Krugman writes here on why speculation is not driving higher oil prices and offers a simple model here.  I agree with Krugman's conclusion but not his reasoning.  Arnold Kling responds here and basically Arnold is right although his #2 on the Hotelling principle is trickier than his exposition indicates.  The key two points in response to Krugman are: a) oil in the ground can substitute for inventories and thus speculation can be driving prices higher without it showing up in measured inventories; here's that reasoning in more detail, and b) when risk and liquidity premia are changing, the relationship between the spot price and futures price is obscure and difficult to interpret.  In particular a futures price for oil below the spot price does not refute the speculation hypothesis or even provide much evidence against it.

The more general point is that if a bubble, or lack thereof, could be read so easily from the available numbers, bubbles would be scarcer than they are.  There's also a tricky problem in defining a bubble when there is two-way feedback across price and expectations and "fundamental value" at any one point in time itself depends on the marginal unit of supply and thus it depends supplier decisions and expectations.

My apologies to those whom I am exasperating.

→ Given information
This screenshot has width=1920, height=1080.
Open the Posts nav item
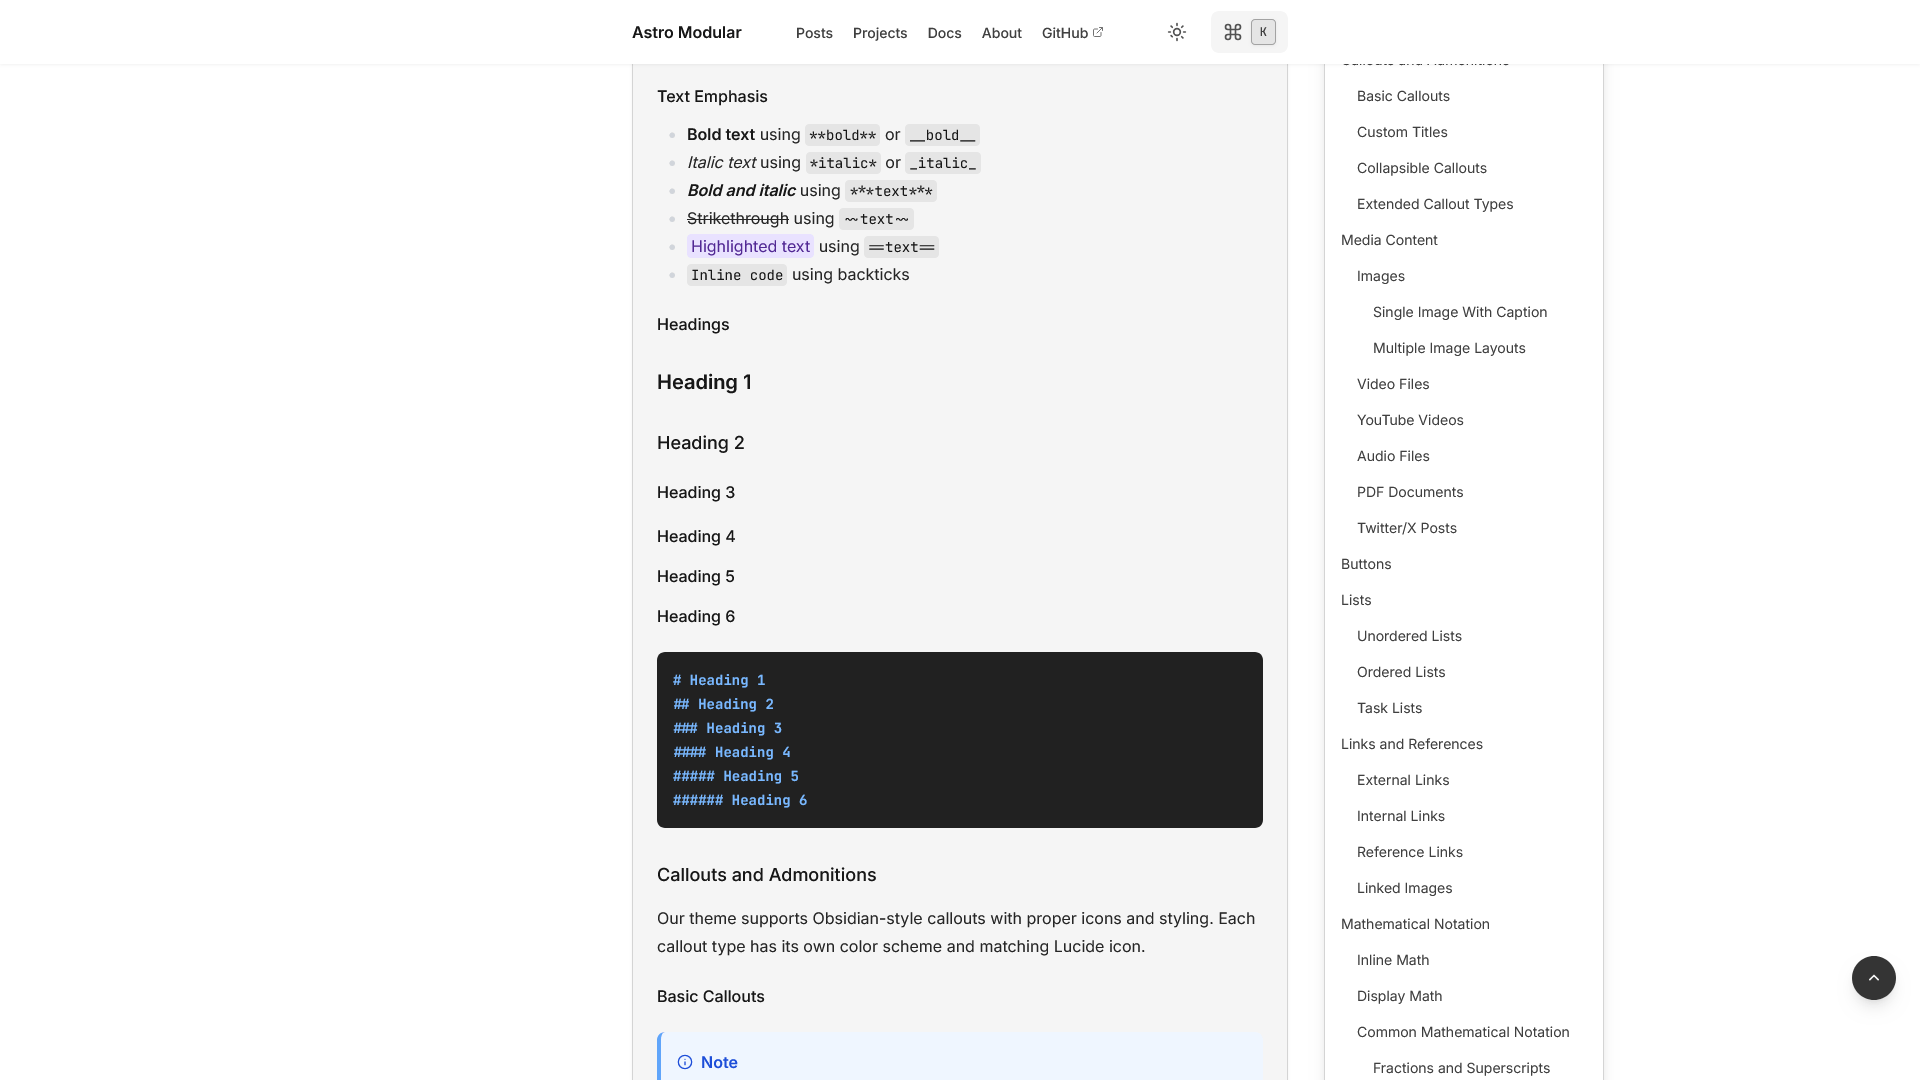(814, 33)
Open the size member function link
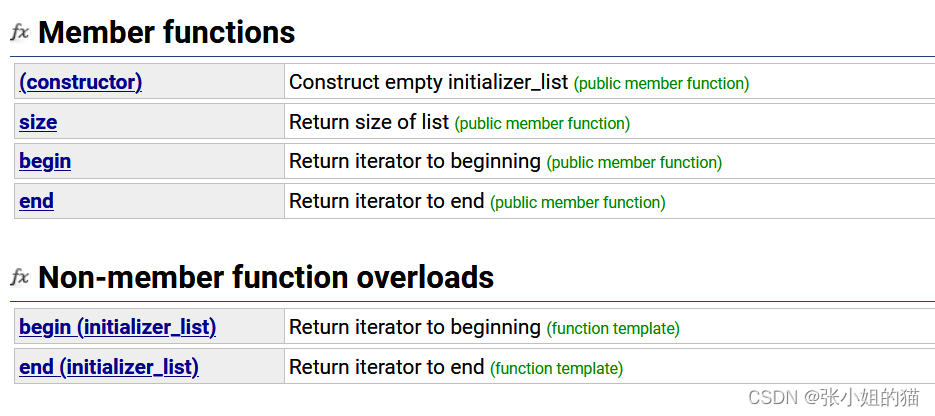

→ Directions for this task
Do these statements agree with the text on oil speculation? Answer yes or no for each, and quote the words of the text that decide it.
1. The writer accepts both Krugman's conclusion and his reasoning.
2. Speculation could push oil prices up without appearing in measured inventories.
3. An oil futures price below the spot price refutes the speculation hypothesis.

→ Result for this task
1. No: "I agree with Krugman's conclusion but not his reasoning."
2. Yes: "speculation can be driving prices higher without it showing up in measured inventories"
3. No: "a futures price for oil below the spot price does not refute the speculation hypothesis"